Seitentext →
Um es gleich vorweg zu nehmen: seit wir in Makemo angekommen sind pfeift der Wind uns kräftig um die Ohren. Pausenlos rüttelt er mit mindestens 15-20 Knoten an unserem Rigg, die Lupina tänzelt nervös an der Kette und pendelt wie ein Fähnlein hin und her. Zum Glück hält der Anker vor dem Dorf, wo wir die ersten Tage liegen, sehr gut. Er hat sich tief eingegraben und die Kette läuft gut 10 Meter im Sand, bevor die ersten Korallen kommen. Wir haben wie immer bei solchem Ankergrund Schwimmkörper (Bojen) in die Kette gehängt, damit sie über den Korallen schwebt, und nicht an diesen hängen bleibt und sie beschädigt.
Seit Angang November befinden wir uns in der Zyklon-Zeit. In den Tuamotus, wo wir uns befinden, sind diese Wirbelstürme zwar selten, aber sie kommen immer wieder vor. Deshalb sind wir auf dem Weg weiter nach Südosten, wo die Wahrscheinlichkeit immer geringer wird. In Gambier werden wir einen sichern Platz finden. Bis dahin sind es noch rund 650 Seemeilen in einer Richtung von 130 Grad auf dem Kompass. Der Wind bläst zurzeit sehr stark aus Osten oder sogar leicht aus südlicher Richtung. Für unsere Strecke brauchen wir Winde eher aus nördlicher Richtung. Im Moment ist es also ungünstig. Auch ist er mit nahezu permanent 20 Knoten fast zu stark, um gegen an aufzukreuzen. Wir warten also ab, bis wir den richtigen Wind bekommen.
Heute Morgen haben wir wie immer in den letzten Tagen neugierig die neuesten Wetterdaten hochgeladen. Endlich ist er da, der Wetterwechsel, der den Wind etwas beruhigt und in nördliche Richtung dreht. Morgen Mittwoch, 7.12.2022, setzen wir Segel in Richtung Gambier. Von den Marquesas hat sich vor ein paar Tagen die SY Limelight (Annette und Michael, die wir seit Grenada kennen und immer wieder getroffen haben) ebenfalls in Richtung Gambier aufgemacht. Wer wird zuerst in Gambier eintreffen? Kommt der Wind auch so, wie angesagt? Können wir direkt durchziehen, oder müssen wir in Hao mit seiner sehr berüchtigten Einfahrt einen Zwischenstopp einlegen?

Gespeicherte Einträge →
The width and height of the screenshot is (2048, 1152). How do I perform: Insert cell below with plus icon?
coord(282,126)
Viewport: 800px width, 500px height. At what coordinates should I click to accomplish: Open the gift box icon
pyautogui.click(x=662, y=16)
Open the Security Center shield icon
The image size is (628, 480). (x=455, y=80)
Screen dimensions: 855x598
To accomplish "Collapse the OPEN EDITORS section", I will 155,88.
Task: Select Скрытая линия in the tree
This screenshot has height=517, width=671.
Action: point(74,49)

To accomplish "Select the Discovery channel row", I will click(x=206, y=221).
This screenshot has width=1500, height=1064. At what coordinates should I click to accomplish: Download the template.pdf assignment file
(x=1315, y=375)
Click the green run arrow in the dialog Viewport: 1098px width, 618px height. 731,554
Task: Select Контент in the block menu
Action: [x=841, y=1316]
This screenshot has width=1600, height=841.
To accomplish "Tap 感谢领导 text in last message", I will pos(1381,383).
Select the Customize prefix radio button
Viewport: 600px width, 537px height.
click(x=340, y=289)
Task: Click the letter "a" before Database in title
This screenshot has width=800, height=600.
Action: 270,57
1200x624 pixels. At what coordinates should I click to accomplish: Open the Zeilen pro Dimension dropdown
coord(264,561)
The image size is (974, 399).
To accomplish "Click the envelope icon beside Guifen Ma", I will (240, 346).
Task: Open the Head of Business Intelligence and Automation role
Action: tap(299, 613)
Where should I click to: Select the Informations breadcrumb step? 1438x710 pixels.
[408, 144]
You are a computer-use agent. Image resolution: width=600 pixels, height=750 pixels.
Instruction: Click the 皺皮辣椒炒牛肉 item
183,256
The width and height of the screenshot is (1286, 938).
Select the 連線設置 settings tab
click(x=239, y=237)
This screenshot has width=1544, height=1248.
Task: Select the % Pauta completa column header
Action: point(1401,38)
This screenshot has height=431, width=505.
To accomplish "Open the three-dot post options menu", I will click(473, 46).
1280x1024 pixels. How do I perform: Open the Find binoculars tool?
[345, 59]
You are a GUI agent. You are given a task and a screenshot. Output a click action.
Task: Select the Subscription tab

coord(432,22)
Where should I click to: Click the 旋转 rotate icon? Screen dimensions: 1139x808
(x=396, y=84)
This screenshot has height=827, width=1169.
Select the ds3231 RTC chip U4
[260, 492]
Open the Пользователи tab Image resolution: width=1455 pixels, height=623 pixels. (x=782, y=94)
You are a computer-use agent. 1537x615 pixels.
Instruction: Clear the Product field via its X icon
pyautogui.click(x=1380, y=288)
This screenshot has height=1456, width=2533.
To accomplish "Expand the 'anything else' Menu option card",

Zu erledigende Aufgaben →
(A) Bearbeiten Sie den Reisebericht im Abschnitt ab „Heute Morgen haben“ bis einschließlich „einen Zwischenstopp einlegen?“, indem Sie „Wetterdaten“ durch „Wettervorhersagen“ ersetzen, und geben Sie diesen Abschnitt erneut aus.
(B) Wie viele Seemeilen bleiben laut Reisebericht noch bis Gambier zurückzulegen?

Ergebnisse je Aufgabe →
(A)
Heute Morgen haben wir wie immer in den letzten Tagen neugierig die neuesten Wettervorhersagen hochgeladen. Endlich ist er da, der Wetterwechsel, der den Wind etwas beruhigt und in nördliche Richtung dreht. Morgen Mittwoch, 7.12.2022, setzen wir Segel in Richtung Gambier. Von den Marquesas hat sich vor ein paar Tagen die SY Limelight (Annette und Michael, die wir seit Grenada kennen und immer wieder getroffen haben) ebenfalls in Richtung Gambier aufgemacht. Wer wird zuerst in Gambier eintreffen? Kommt der Wind auch so, wie angesagt? Können wir direkt durchziehen, oder müssen wir in Hao mit seiner sehr berüchtigten Einfahrt einen Zwischenstopp einlegen?

(B) Rund 650 Seemeilen.